— Activity —
In the entries that follow, the first line to write out is the one containing "Nos partenaires (167, 971)", and the last is the one containing "Liens et fiches techniques (175, 1357)". Reproduce that stretch exactly, with nothing before or after it.

Stored data:
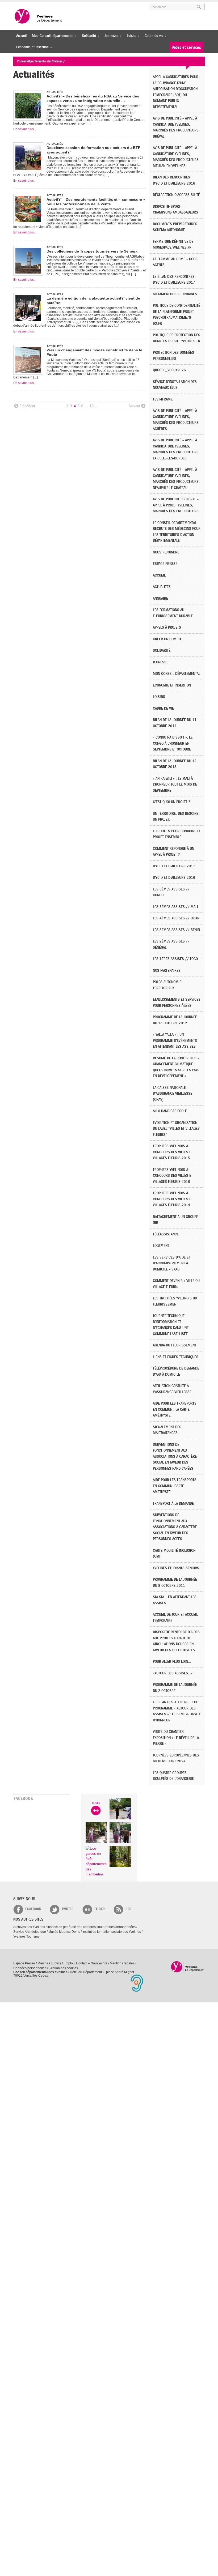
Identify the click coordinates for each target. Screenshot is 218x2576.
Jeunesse (110, 36)
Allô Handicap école (170, 1111)
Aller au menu (21, 4)
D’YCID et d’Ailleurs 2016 (174, 878)
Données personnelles (29, 1968)
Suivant (134, 406)
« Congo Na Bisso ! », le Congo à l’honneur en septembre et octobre (172, 743)
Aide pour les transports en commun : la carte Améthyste (174, 1409)
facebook (33, 1909)
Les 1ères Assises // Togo (175, 959)
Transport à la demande (173, 1503)
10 (91, 406)
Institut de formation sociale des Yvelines (111, 1932)
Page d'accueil (188, 1966)
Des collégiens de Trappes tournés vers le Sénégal (93, 251)
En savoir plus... (24, 129)
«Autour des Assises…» (172, 1673)
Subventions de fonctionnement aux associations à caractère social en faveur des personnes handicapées (175, 1456)
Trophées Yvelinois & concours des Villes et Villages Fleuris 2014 (173, 1199)
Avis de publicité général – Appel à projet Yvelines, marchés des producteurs (176, 505)
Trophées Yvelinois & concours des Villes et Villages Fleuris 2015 (173, 1152)
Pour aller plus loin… (172, 1662)
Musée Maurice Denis (64, 1932)
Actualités (162, 587)
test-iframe (163, 399)
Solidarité (87, 36)
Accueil (21, 36)
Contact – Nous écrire (91, 1963)
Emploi (69, 1963)
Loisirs (130, 36)
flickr (99, 1909)
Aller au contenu (46, 4)
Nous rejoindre (166, 552)
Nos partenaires (167, 971)
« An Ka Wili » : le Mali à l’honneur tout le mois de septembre (175, 784)
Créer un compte (167, 639)
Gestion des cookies (63, 1968)
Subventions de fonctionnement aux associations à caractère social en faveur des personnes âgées (175, 1527)
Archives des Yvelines (29, 1927)
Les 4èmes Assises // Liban (176, 918)
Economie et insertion (31, 47)
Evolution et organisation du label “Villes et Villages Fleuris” (176, 1129)
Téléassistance (166, 1234)
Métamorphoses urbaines (175, 294)
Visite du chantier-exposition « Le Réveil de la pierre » (176, 1738)
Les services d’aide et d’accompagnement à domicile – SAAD (171, 1263)
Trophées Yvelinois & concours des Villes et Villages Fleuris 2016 (173, 1176)
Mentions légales (122, 1963)
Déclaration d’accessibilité (176, 195)
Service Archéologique (29, 1932)
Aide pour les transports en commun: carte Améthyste (174, 1486)
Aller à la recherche (75, 4)
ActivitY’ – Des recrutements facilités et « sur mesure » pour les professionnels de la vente (96, 201)
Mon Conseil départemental (51, 36)
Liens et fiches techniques (175, 1357)
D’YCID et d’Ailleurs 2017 (174, 866)
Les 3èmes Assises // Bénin (176, 930)
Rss (128, 1909)
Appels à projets (167, 627)
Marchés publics (49, 1963)
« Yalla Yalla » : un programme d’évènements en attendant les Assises (175, 1040)
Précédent (27, 406)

— Answer below —
Nos partenaires (167, 971)
« An Ka Wili » : le Mali à l’honneur tout le mois de septembre (175, 784)
Créer un compte (167, 639)
Gestion des cookies (63, 1968)
Subventions de fonctionnement aux associations à caractère social en faveur des personnes âgées (175, 1527)
Archives des Yvelines (29, 1927)
Les 4èmes Assises // Liban (176, 918)
Economie et insertion (31, 47)
Evolution et organisation du label “Villes et Villages Fleuris” (176, 1129)
Téléassistance (166, 1234)
Métamorphoses urbaines (175, 294)
Visite du chantier-exposition « Le Réveil de la pierre » (176, 1738)
Les services d’aide et d’accompagnement à domicile – SAAD (171, 1263)
Trophées Yvelinois & concours des Villes et Villages Fleuris 2016 (173, 1176)
Mentions légales (122, 1963)
Déclaration d’accessibilité (176, 195)
Service Archéologique (29, 1932)
Aide pour les transports en commun: carte Améthyste (174, 1486)
Aller à la recherche (75, 4)
ActivitY’ – Des recrutements facilités et « sur mesure » pour les professionnels de la vente (96, 201)
Mon Conseil départemental (51, 36)
Liens et fiches techniques (175, 1357)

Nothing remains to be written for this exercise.